Starting at the line where "The width and" occurs, reproduce each line through the end of the entries below exactly. Omit every picture.
-------
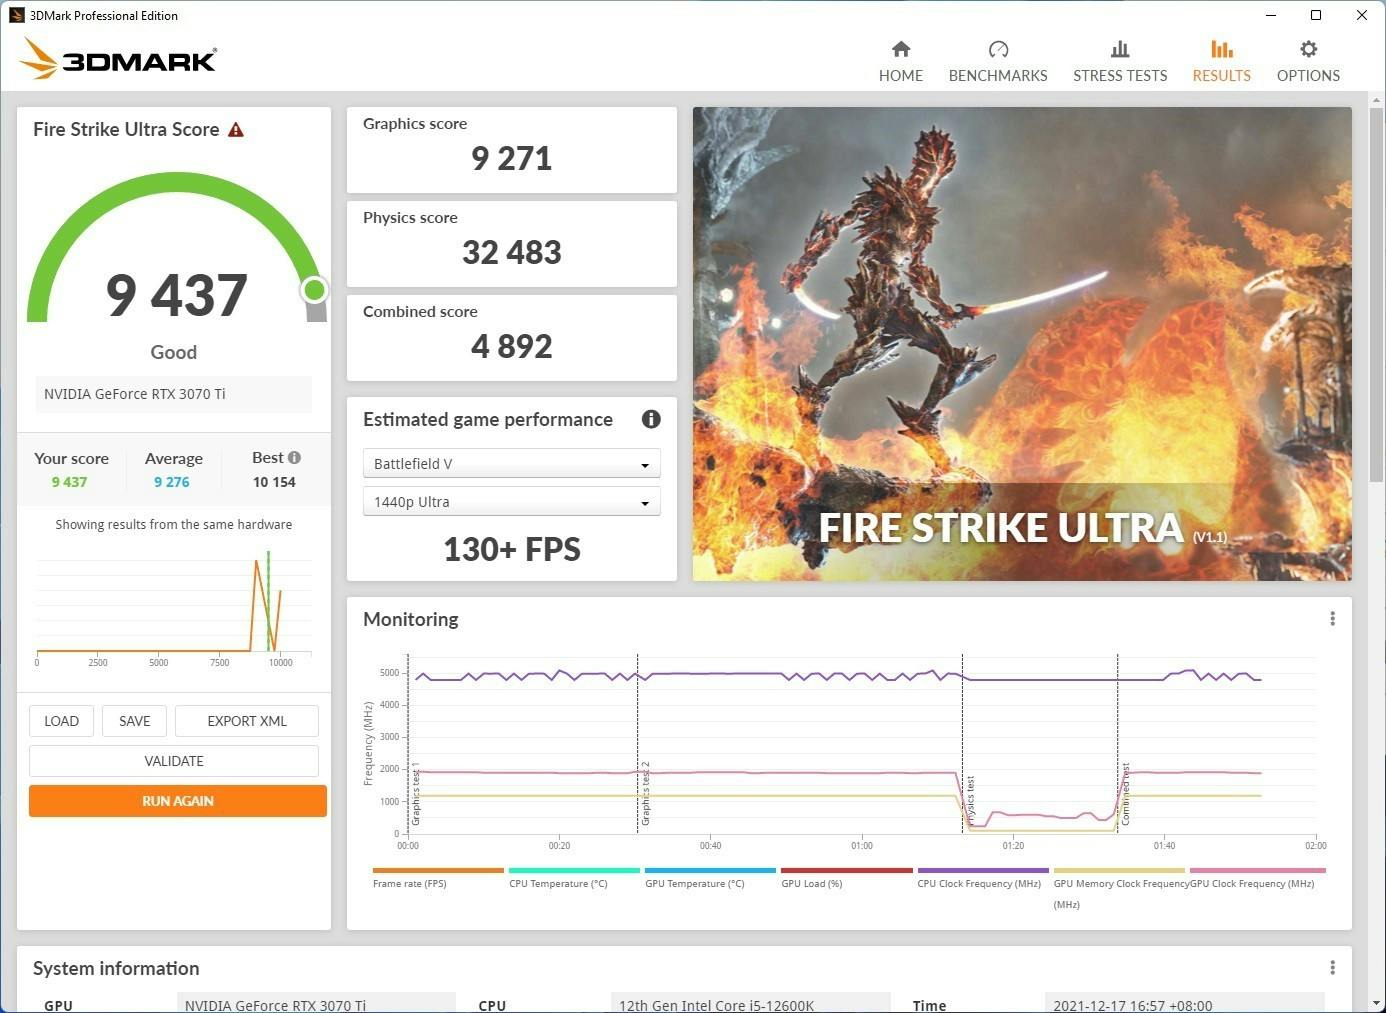Toggle CPU Clock Frequency legend series
The height and width of the screenshot is (1013, 1386).
tap(979, 883)
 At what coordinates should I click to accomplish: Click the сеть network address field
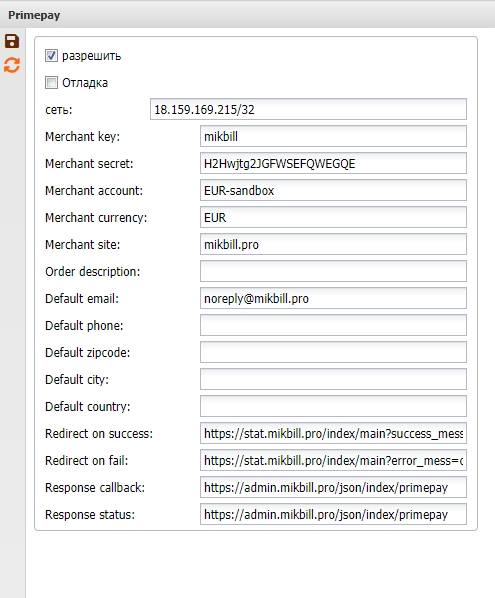pos(308,109)
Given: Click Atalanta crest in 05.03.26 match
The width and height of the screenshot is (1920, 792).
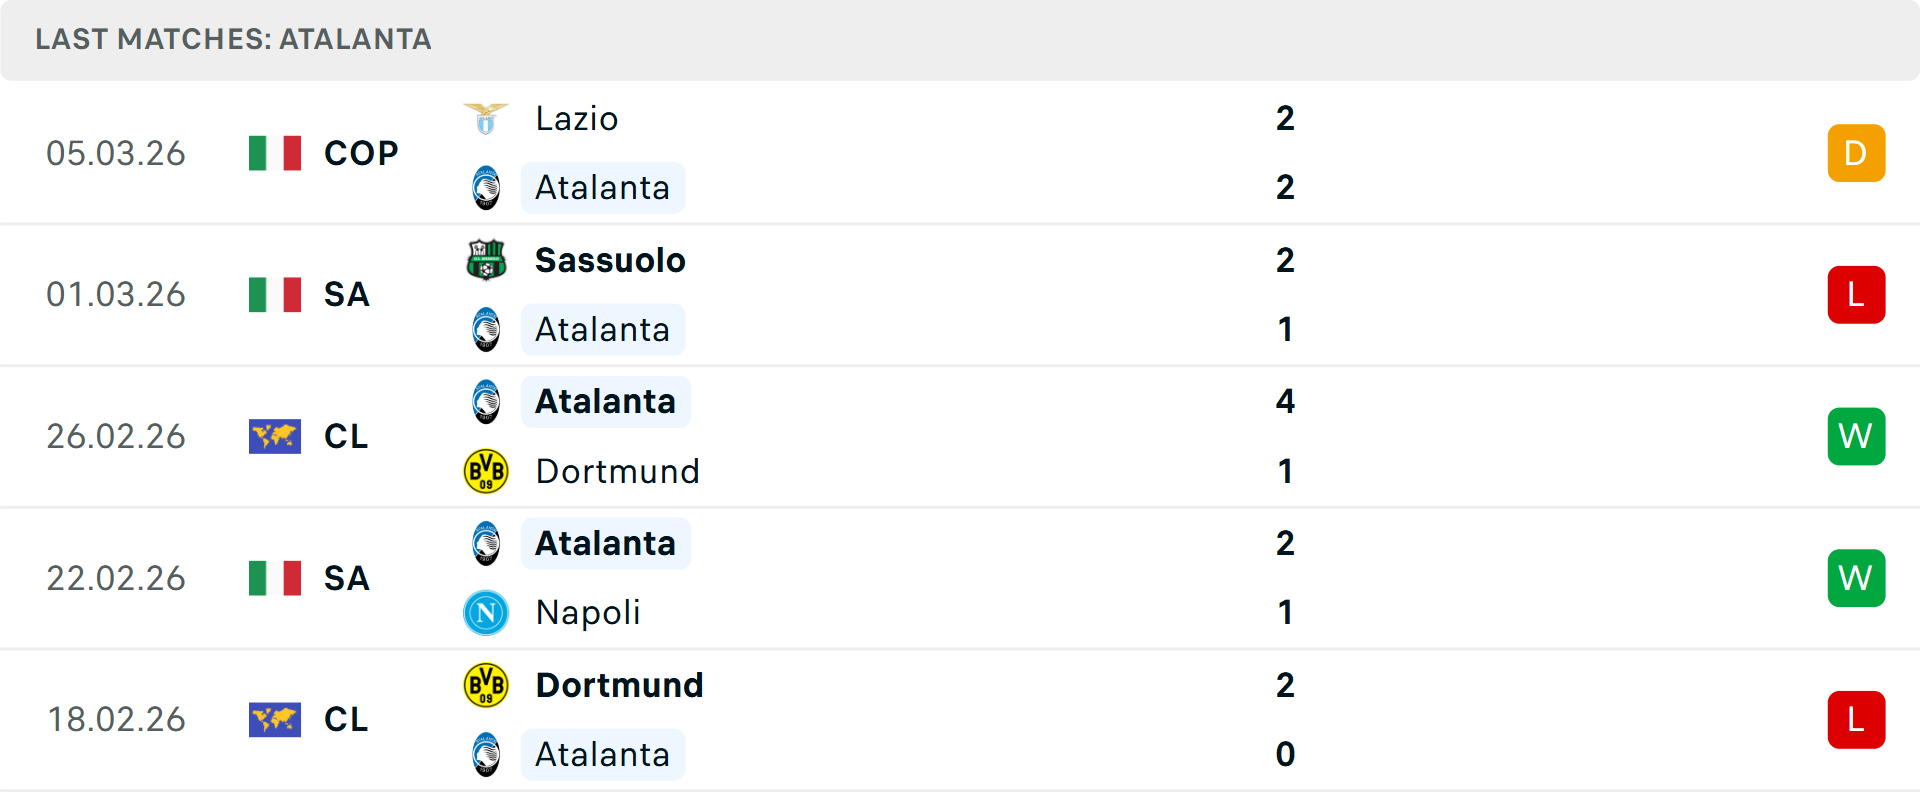Looking at the screenshot, I should pos(486,188).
-------
Finished task:
The width and height of the screenshot is (1920, 792).
Looking at the screenshot, I should pos(486,188).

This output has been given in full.